[ПОСТАВЛЕННАЯ ЗАДАЧА] Перепишите перечень с самого начала до строки, содержащей "(x=177, y=203)", включительно, заменив "yellow" на "green" и сохранив всё прочее без изменений. Изображения в ответ не включайте.

[ДАННЫЕ ДЛЯ ОБРАБОТКИ]
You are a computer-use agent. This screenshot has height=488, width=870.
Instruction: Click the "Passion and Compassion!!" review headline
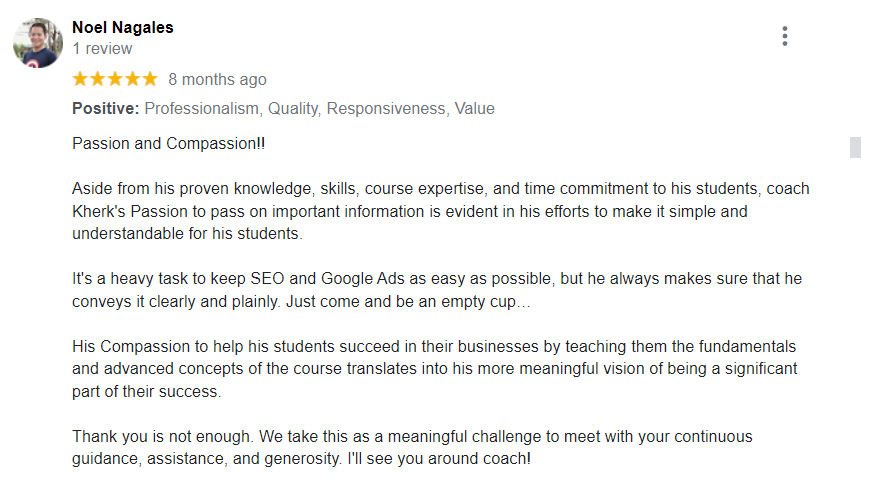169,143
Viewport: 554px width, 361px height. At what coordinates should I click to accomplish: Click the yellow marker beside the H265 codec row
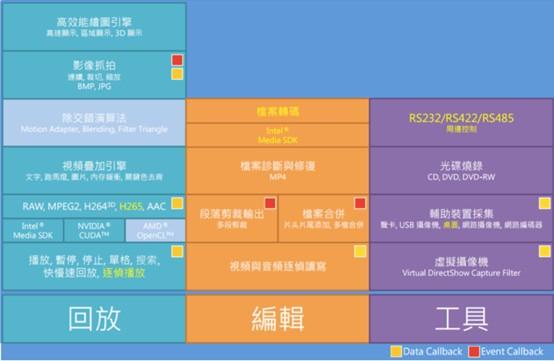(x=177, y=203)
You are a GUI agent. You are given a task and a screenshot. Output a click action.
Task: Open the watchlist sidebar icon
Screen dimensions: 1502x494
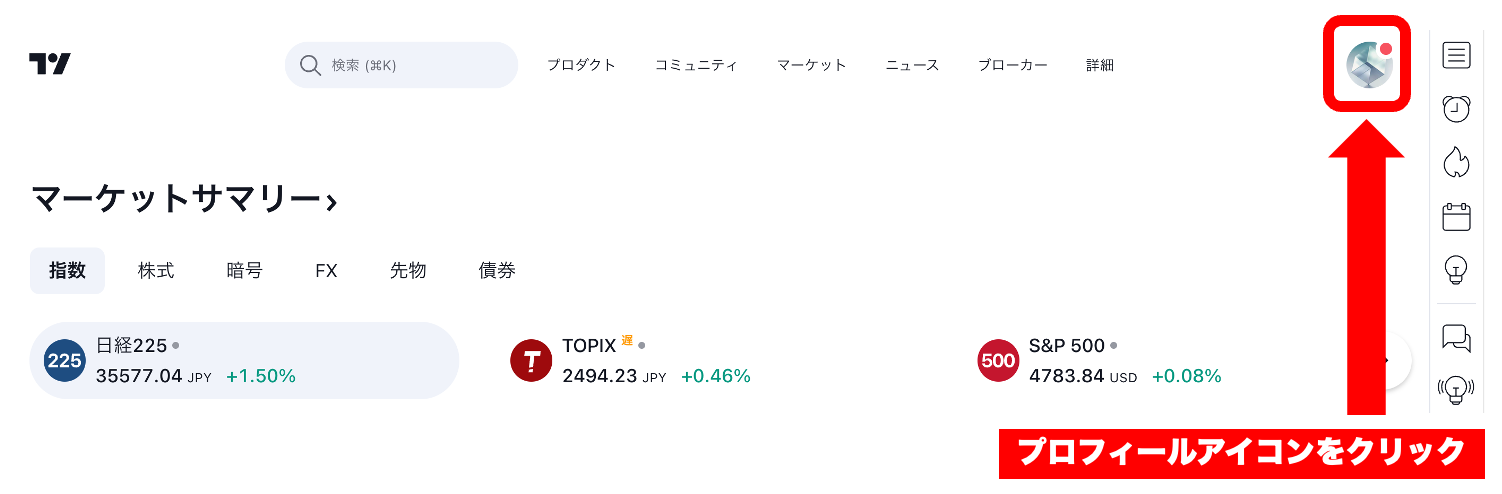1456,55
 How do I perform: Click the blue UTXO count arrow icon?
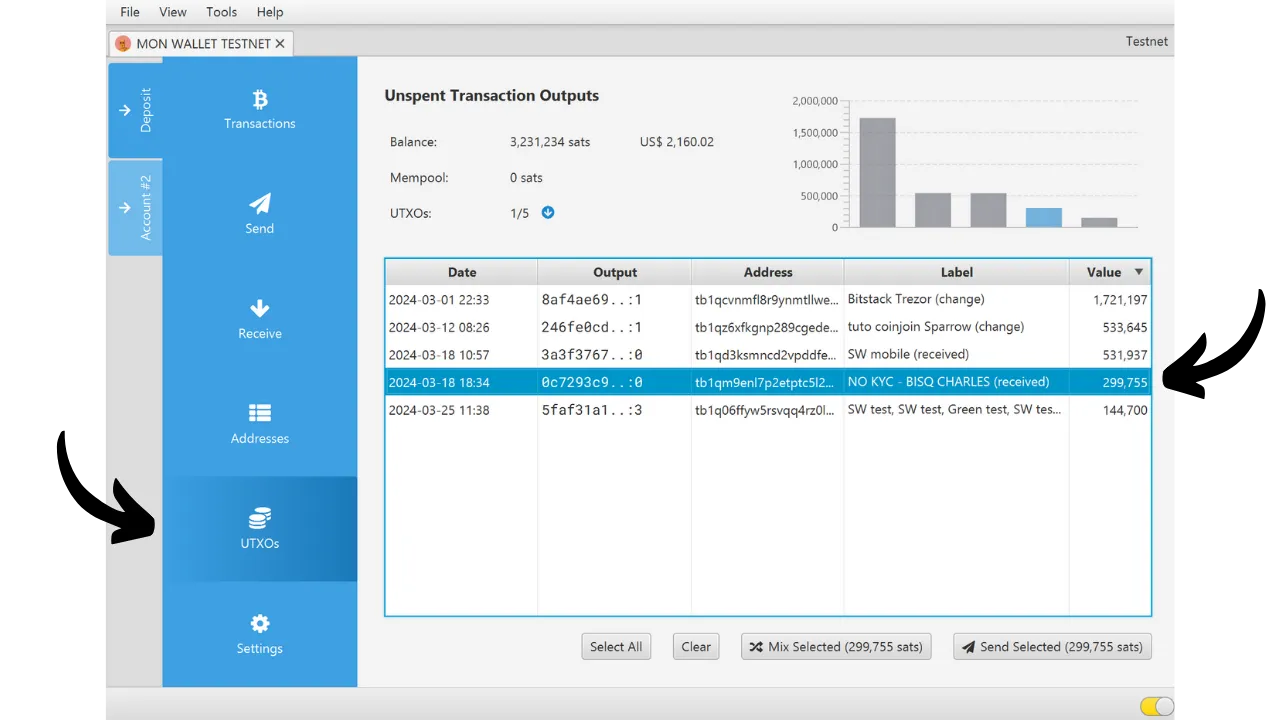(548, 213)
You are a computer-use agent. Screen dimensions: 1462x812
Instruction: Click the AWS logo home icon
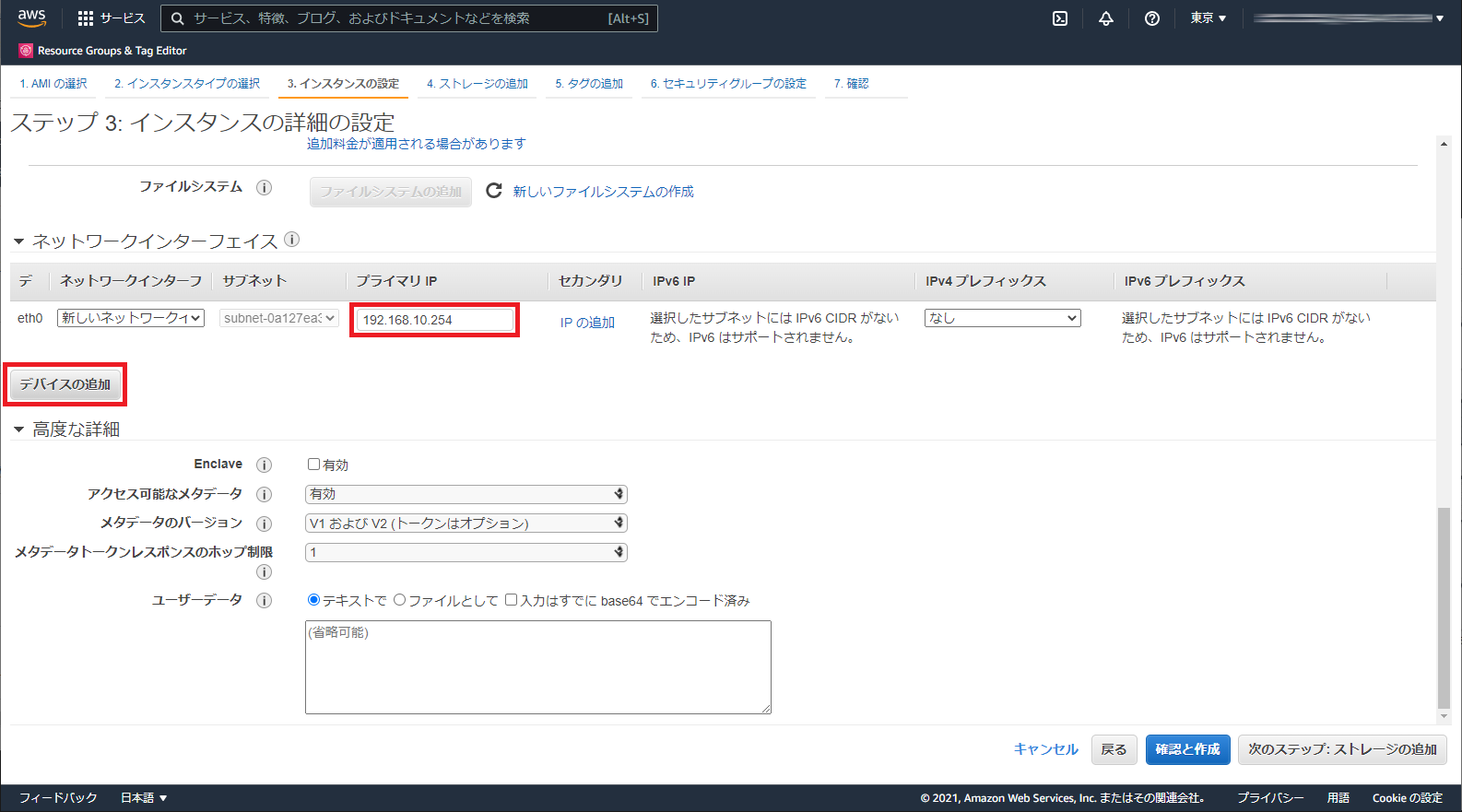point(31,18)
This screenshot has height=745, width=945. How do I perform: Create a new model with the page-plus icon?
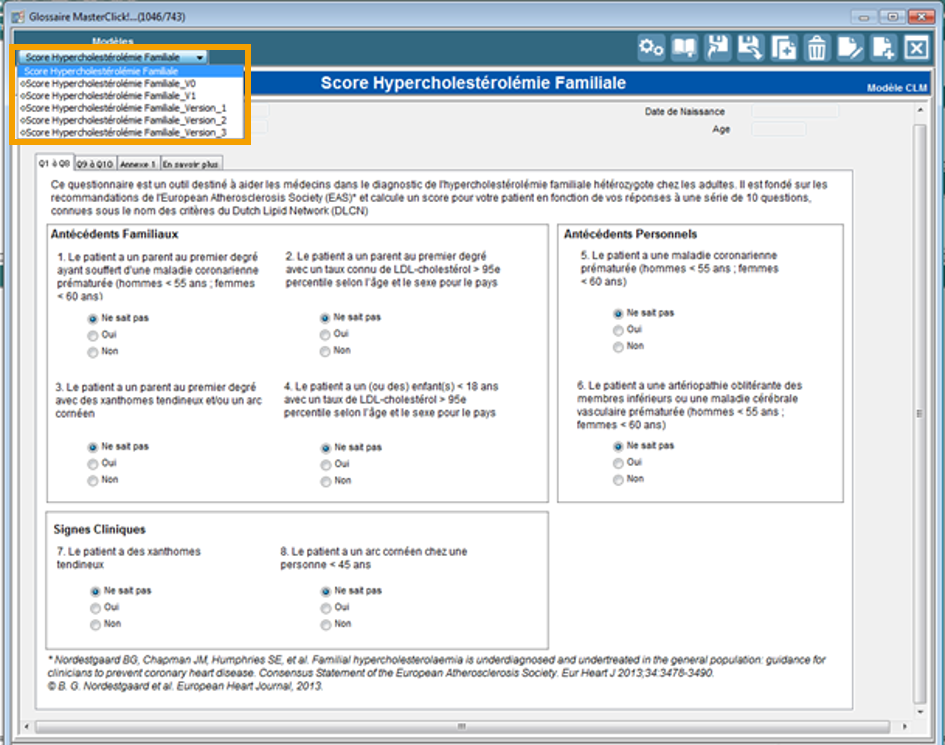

[ИТОГОВЫЙ РЕЗУЛЬТАТ]
You are a computer-use agent. This screenshot has height=488, width=870.
Instruction: Click the "Passion and Compassion!!" review headline
169,143
Viewport: 554px width, 361px height. At what coordinates should I click to accomplish: Click the green marker beside the H265 codec row
(x=177, y=203)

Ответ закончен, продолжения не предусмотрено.